Sosyal politika için toplumsal örgütler ve dayanışma büyük bir güçtür. Deprem büyük bir dayanışma ruhu yarattı. Toplum, kaynaklarını seferber etti. Bu dayanışma ruhu büyük bir umuttur, bunu sürdürmek lazım.

Depremin ardından: Kamuculuğa sarılma zamanı!
Fotoğraf: AA

İnsan ne yazar şimdi, on binlerce önlenebilir ölümün ardından?

Yaşama hakkı da gömülme hakkı da yok edilen on binlerin ardından insan ne yazar şimdi?

Annesiz babasız kalan çocuklar için, çocukları ardından ağlayan anne babalar için insan ne yazar şimdi? En insani ihtiyaçlarını karşılayamayan milyonlarca evsiz için, salgınla, hastalıkla, yoksullukla yüz yüze milyonlar için insan ne yazar şimdi?

Toplu mezara dönüşen şehirlerde, enkaz başında çaresizce yakınlarını bekleyenlere toplu konut müjdelenirken insan ne yazar şimdi?

Yas bile tutamayan, acılarını yaşamaları bile mümkün olmayanlar için insan ne yazar şimdi?


***

Sadece binalar çökmedi,

Devlet çöktü,

Piyasacılık çöktü!

Arsızlık, hırsızlık, bencillik düzeni çöktü.

Kibir çöktü,

“Ben bilirim” çöktü,

Çok bilmişlik çöktü,

Tek adam rejimi çöktü,

***

Kamuculuğun yerini piyasacılık aldığı için,

Bilimin yerini kadercilik aldığı için,

Devletin yerini şirket aldığı için,

Planın yerini idareyi maslahat aldığı için,

Liyakatin yerini kayırmacılık aldığı için,

Dayanışmanın yerini bencillik aldığı için,

Erdemin yerini kurnazlık aldığı için,

Nezaketin yerini nobranlık alığı için,

İyiliğin yerini kötülük aldığı için yaşadığımız bu büyük felaket!

Verilen görev 1 | Verilen satırlarda "Toggle TurboSmooth modifier lightbulb icon" geçen satırdan başlayıp "Looking at the screenshot, I should 79,906." geçen satırda durun. Bu satırları "icon" yerine "button" koyarak yeniden yazın, geri kalan her şeyi değiştirmeyin.

Verilen satırlar |
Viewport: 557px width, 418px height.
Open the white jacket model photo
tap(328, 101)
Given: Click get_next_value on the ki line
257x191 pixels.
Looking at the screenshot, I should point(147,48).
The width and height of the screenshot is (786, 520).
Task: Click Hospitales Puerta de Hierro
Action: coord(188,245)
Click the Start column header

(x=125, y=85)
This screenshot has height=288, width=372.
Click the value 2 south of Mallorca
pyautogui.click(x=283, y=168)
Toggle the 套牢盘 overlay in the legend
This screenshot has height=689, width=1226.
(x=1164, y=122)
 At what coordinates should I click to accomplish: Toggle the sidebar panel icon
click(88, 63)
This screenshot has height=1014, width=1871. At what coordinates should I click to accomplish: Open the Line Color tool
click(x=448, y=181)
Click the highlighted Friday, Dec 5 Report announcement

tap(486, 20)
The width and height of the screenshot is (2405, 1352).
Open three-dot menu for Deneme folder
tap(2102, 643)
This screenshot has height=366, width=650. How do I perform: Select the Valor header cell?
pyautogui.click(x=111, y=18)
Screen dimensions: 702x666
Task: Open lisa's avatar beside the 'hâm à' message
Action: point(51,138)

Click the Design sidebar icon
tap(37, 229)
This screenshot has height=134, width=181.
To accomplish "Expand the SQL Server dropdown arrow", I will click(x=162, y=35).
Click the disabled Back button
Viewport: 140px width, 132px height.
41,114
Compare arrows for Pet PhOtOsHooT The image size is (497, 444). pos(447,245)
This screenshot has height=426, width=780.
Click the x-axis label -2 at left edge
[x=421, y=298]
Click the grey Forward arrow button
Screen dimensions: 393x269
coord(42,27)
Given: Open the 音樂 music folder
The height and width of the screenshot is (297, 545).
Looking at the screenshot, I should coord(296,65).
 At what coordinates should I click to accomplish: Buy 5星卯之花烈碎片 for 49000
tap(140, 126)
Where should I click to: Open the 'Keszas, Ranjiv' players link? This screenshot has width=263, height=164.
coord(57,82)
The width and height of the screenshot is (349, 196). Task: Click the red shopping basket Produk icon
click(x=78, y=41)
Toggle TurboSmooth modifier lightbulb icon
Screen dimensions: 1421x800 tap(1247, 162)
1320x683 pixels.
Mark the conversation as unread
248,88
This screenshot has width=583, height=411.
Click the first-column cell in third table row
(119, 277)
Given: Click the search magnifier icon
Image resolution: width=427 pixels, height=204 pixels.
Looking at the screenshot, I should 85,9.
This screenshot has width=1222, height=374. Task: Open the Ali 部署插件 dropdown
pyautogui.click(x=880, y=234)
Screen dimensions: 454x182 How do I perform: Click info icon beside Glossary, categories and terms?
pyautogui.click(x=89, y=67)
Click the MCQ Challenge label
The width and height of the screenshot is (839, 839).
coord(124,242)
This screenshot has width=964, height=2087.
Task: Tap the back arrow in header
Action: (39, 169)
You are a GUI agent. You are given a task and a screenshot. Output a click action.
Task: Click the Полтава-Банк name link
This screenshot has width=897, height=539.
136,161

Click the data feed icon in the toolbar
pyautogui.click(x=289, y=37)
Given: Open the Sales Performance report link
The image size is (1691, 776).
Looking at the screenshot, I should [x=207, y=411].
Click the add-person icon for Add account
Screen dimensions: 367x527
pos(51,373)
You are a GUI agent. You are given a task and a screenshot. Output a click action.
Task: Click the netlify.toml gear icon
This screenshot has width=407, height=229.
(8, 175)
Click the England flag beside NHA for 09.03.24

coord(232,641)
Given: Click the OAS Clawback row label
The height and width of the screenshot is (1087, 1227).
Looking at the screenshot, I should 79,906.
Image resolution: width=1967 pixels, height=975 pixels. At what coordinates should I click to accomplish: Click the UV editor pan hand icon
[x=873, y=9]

Verilen görev 2 | Kaynak metne göre depremin yarattığı dayanışma ruhu için ne yapmak gerekiyor?

Alıştırma cevabı 1 |
Toggle TurboSmooth modifier lightbulb button
Screen dimensions: 1421x800 tap(1247, 162)
1320x683 pixels.
Mark the conversation as unread
248,88
This screenshot has width=583, height=411.
Click the first-column cell in third table row
(119, 277)
Given: Click the search magnifier button
Image resolution: width=427 pixels, height=204 pixels.
Looking at the screenshot, I should 85,9.
This screenshot has width=1222, height=374. Task: Open the Ali 部署插件 dropdown
pyautogui.click(x=880, y=234)
Screen dimensions: 454x182 How do I perform: Click info button beside Glossary, categories and terms?
pyautogui.click(x=89, y=67)
Click the MCQ Challenge label
The width and height of the screenshot is (839, 839).
coord(124,242)
This screenshot has width=964, height=2087.
Task: Tap the back arrow in header
Action: (39, 169)
You are a GUI agent. You are given a task and a screenshot. Output a click action.
Task: Click the Полтава-Банк name link
This screenshot has width=897, height=539.
136,161

Click the data feed button in the toolbar
pyautogui.click(x=289, y=37)
Given: Open the Sales Performance report link
The image size is (1691, 776).
Looking at the screenshot, I should [x=207, y=411].
Click the add-person button for Add account
Screen dimensions: 367x527
pos(51,373)
You are a GUI agent. You are given a task and a screenshot. Output a click action.
Task: Click the netlify.toml gear button
This screenshot has width=407, height=229.
(8, 175)
Click the England flag beside NHA for 09.03.24

coord(232,641)
Given: Click the OAS Clawback row label
The height and width of the screenshot is (1087, 1227).
Looking at the screenshot, I should 79,906.

Alıştırma cevabı 2 | Bu dayanışma ruhunu sürdürmek gerekiyor.